As Always With Davos, A Question of Who Gets to Be in the Room
This year, over 50 heads of state are in attendance, as well as about 1,600 business leaders.

As millions of eyes were turned toward Monday’s inauguration of Donald Trump, another well-heeled event was getting underway a few thousand miles away. This week marks the annual meeting of the World Economic Forum—a gathering of billionaires, hosted in the Swiss Alps—known affectionately as “Davos,” the town where it all takes place.
The Davos WEF, first held in 1971, is ostensibly designed to bring together some of the world’s sharpest minds to discuss the most pressing threats we’re collectively facing: economic recessions, global warming and wars, for example.
It might be better known, however, as an opportunity for some of the richest and most famous people across business, politics and culture to chinwag: the CEOs of Wall Street banks and tech behemoths, but also musicians and movie stars. Bono, Leonardo DiCaprio and Will.i.am have all made appearances in the past. This year, over 50 heads of state are in attendance, as well as about 1,600 business leaders.

It’s hard to look at Davos and miss the glaring inequality about who gets to be in the room. No wonder, then, that it has long served as an impetus for social justice advocates to call out corporate-driven inequality and greed, and the extent to which global wealth is concentrated in the hands of a few. This year that’s no different.
On the eve of the meeting, just as some of the world’s most influential political and corporate leaders were arriving in the snowy ski resort, Oxfam, the anti-poverty organization, published a damning report. The timing, as you might’ve guessed, was no coincidence.
In it, Oxfam notes that the combined wealth of the world’s billionaires—rocketed to a staggering $2 trillion last year—that’s three times faster than in 2023. Oxfam found that 204 new billionaires were minted in 2024. In the U.S. alone—where wealth concentration is particularly high—the net worth of billionaires swelled by about $3.9 billion on average each day last year and 74 new billionaires emerged.
“The capture of our global economy by a privileged few has reached heights once considered unimaginable,” said Oxfam’s International Executive Director Amitabh Behar. “The failure to stop billionaires is now spawning soon-to-be trillionaires. Not only has the rate of billionaire wealth accumulation accelerated—by three times—but so too has their power,” he added.
One particularly striking—and very topical—statistic in the report relates to the newly-inaugurated U.S. president.
According to Oxfam, Trump’s team is the wealthiest in history to run the U.S. government. It will have a combined net worth of more than $450 billion. As of this past weekend, at least 13 billionaires had been appointed to jobs in his administration, Oxfam calculated, and even excluding Elon Musk, who according to Reuters, splashed out $259 million to help Trump clinch the November election, the cabinet would be the richest in history.
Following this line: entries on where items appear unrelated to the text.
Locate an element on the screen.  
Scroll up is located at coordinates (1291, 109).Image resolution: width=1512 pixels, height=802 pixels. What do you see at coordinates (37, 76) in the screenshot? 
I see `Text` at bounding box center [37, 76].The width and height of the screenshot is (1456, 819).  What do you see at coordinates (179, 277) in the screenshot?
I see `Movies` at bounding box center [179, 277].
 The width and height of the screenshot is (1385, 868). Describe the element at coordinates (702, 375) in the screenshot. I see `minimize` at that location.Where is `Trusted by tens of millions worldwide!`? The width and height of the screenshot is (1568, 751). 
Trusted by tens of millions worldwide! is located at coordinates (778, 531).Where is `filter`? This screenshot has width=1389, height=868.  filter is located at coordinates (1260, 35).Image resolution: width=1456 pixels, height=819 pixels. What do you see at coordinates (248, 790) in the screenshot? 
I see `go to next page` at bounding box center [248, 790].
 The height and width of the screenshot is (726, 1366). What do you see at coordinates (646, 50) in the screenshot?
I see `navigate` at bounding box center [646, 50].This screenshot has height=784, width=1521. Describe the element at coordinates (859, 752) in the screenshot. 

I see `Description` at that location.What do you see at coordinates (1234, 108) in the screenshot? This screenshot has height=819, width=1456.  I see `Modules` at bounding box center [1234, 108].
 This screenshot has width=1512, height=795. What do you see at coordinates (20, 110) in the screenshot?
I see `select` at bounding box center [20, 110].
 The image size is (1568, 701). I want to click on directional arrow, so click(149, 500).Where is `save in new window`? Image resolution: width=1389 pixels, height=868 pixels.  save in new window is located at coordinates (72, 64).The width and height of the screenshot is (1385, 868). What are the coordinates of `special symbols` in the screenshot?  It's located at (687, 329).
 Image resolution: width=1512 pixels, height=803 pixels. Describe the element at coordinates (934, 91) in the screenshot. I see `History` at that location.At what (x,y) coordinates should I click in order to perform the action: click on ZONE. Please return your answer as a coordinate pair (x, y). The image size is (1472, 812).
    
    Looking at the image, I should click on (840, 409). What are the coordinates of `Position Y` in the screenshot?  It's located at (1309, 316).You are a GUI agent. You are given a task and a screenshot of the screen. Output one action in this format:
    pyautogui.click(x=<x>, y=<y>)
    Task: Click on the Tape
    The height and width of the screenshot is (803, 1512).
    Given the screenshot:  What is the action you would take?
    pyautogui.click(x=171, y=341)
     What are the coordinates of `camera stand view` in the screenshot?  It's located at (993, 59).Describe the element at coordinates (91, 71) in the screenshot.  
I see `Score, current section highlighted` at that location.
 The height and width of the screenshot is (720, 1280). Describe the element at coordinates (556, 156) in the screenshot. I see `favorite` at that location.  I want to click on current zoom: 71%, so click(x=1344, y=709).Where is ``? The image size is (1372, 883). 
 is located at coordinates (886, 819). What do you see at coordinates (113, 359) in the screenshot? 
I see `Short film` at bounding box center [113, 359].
For now Musk has an estimated net worth of about $427 billion, making him the richest person on the planet, followed by the Amazon founder and executive chairman Jeff Bezos, at around $237 billion. Meta’s chief executive Mark Zuckerberg, comes in third with around $211 billion. All three were guests at the inauguration on Monday.
“We present this report as a stark wake up-call that ordinary people the world over are being crushed by the enormous wealth of a tiny few,” Behar said.
Needless to say, the gender gap is particularly stark at the highest end of the wealth spectrum. The richest woman in the world, according to Forbes, is currently Alice Walton, heir to the Walmart Fortune. But her net worth, at a mere $100 billion, means she only ranks 17th in Forbes’ list of global billionaires.